A Step-by-Step Example
Say you earn $72,000 a year. Your gross monthly income is $6,000. Each month you pay:
- Mortgage (including taxes and insurance): $1,400
- Auto loan: $350
- Student loan: $250
- Credit card minimums across two cards: $80
Your total monthly debt payments add up to $2,080. Divide that by $6,000, and you get 0.347. Multiply by 100, and your DTI is about 35%.
If you’re calculating DTI to see whether you qualify for a new loan, add the expected new payment to your current debts before dividing. If that same borrower wanted a car with a $400 monthly payment, the new total would be $2,480, pushing DTI to roughly 41%.
Front-End vs. Back-End DTI
Mortgage lenders often look at two versions of your ratio. The front-end ratio (sometimes called the housing ratio) includes only your housing costs divided by gross income. The back-end ratio includes all your monthly debts, housing and everything else. When someone refers to “your DTI” without further context, they almost always mean the back-end number, because it gives a fuller picture of your obligations.
Using the example above, the front-end ratio would be $1,400 ÷ $6,000 = 23%. The back-end ratio is the 35% we already calculated. Many conventional mortgage lenders prefer a front-end ratio at or below 28%, though this isn’t a hard cutoff.
What Lenders Consider a Good DTI
Different loan types have different thresholds, but the general ranges hold fairly steady:
- 36% or lower: considered strong by most lenders. You’ll typically qualify for the best rates and terms.
- 37% to 43%: still acceptable for many conventional mortgages, though you may face slightly tighter scrutiny or higher rates.
- 44% to 50%: some loan programs, particularly FHA and VA loans, may approve borrowers in this range if they have compensating factors like a high credit score, significant cash reserves, or a large down payment.
- Above 50%: very few lenders will approve a loan at this level. Most conventional and government-backed programs cap out around 50%.
For non-mortgage lending, the thresholds are less standardized. Credit card issuers and personal loan companies each set their own limits, but a DTI under 36% gives you the widest access to credit across the board.
How to Lower Your DTI Before Applying
Because DTI is a simple fraction, you can improve it by shrinking the top number (debt payments) or growing the bottom number (income), or both.
On the debt side, paying off a small installment loan or an extra credit card has an outsized effect. Eliminating even a $150 monthly payment drops your ratio noticeably. If you carry credit card balances, paying them down reduces your minimum payments, which is what lenders actually count.

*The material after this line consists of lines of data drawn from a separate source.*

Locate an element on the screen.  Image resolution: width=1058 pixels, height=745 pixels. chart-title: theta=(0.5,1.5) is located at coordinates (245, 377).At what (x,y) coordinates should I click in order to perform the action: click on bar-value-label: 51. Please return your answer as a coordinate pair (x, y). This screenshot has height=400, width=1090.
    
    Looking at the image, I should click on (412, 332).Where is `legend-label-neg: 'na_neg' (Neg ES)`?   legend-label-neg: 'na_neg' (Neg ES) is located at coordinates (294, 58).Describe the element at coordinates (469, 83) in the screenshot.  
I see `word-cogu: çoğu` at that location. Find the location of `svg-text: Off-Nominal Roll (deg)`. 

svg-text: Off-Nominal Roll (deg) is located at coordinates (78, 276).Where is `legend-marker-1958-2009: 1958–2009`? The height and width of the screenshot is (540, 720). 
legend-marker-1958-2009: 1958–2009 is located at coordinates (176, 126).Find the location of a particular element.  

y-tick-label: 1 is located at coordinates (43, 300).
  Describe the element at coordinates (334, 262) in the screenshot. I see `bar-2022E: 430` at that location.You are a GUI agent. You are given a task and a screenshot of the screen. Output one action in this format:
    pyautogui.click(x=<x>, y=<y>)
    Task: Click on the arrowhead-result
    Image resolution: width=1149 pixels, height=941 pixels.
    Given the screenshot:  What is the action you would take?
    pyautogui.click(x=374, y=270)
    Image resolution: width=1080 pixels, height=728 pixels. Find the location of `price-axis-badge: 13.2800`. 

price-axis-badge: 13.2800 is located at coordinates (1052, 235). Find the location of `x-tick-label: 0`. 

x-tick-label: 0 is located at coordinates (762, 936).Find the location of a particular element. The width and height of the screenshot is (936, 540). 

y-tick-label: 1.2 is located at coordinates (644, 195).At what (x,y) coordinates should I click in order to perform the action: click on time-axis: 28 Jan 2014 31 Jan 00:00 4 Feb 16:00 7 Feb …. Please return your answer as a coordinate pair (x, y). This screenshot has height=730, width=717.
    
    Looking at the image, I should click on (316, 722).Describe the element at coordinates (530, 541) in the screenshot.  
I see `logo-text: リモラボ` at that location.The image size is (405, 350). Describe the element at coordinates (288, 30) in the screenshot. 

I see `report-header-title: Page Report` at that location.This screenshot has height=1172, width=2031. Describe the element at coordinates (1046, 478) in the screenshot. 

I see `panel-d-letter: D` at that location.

Avoid opening new credit accounts in the months before a major loan application, since even a small new payment adds to your numerator.
On the income side, a raise, a side job, or adding a co-borrower with their own income can all bring the ratio down. Keep in mind that lenders need to verify any income you claim, so freelance earnings typically require two years of tax documentation.
One detail that surprises people: paying off a loan in collections doesn’t always help your DTI immediately, because collections accounts often aren’t counted as a monthly obligation in the first place. What helps is reducing the recurring payments that show up on your credit report each month.
Running the Numbers Yourself
Pull up your most recent credit card and loan statements so you have accurate minimum payment amounts. Grab a recent pay stub for your gross income. Then plug into the formula: add every qualifying monthly payment, divide by gross monthly income, and multiply by 100. The whole exercise takes about five minutes, and it tells you exactly where you stand before a lender runs the same calculation on their end.
If you’re applying with a spouse or partner, lenders will combine both borrowers’ debts and both borrowers’ incomes into a single DTI. That can help or hurt depending on each person’s financial picture, so run the numbers jointly and individually to see which scenario works best.